• [Task to carry out]: Copy every one of the entries below word for word, changing nothing.

★ ★ ★ ★ ★

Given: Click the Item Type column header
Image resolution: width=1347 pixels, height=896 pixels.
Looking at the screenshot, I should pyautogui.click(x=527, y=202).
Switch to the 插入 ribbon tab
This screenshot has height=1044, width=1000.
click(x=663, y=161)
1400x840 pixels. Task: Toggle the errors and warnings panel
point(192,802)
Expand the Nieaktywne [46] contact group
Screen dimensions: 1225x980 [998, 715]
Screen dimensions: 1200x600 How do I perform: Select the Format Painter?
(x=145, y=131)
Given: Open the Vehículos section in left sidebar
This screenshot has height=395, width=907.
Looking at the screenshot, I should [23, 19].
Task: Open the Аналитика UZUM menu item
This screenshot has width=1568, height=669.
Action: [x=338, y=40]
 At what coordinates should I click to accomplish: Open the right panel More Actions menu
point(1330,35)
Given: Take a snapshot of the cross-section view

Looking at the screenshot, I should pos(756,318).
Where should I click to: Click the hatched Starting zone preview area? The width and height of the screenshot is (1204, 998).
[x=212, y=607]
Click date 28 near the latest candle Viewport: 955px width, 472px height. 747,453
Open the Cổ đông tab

★ ★ ★ ★ ★

• [Correct answer]:
Given: Click the Item Type column header
Image resolution: width=1347 pixels, height=896 pixels.
Looking at the screenshot, I should pyautogui.click(x=527, y=202).
Switch to the 插入 ribbon tab
This screenshot has height=1044, width=1000.
click(x=663, y=161)
1400x840 pixels. Task: Toggle the errors and warnings panel
point(192,802)
Expand the Nieaktywne [46] contact group
Screen dimensions: 1225x980 [998, 715]
Screen dimensions: 1200x600 How do I perform: Select the Format Painter?
(x=145, y=131)
Given: Open the Vehículos section in left sidebar
This screenshot has height=395, width=907.
Looking at the screenshot, I should [23, 19].
Task: Open the Аналитика UZUM menu item
This screenshot has width=1568, height=669.
Action: [x=338, y=40]
 At what coordinates should I click to accomplish: Open the right panel More Actions menu
point(1330,35)
Given: Take a snapshot of the cross-section view

Looking at the screenshot, I should pos(756,318).
Where should I click to: Click the hatched Starting zone preview area? The width and height of the screenshot is (1204, 998).
[x=212, y=607]
Click date 28 near the latest candle Viewport: 955px width, 472px height. 747,453
Open the Cổ đông tab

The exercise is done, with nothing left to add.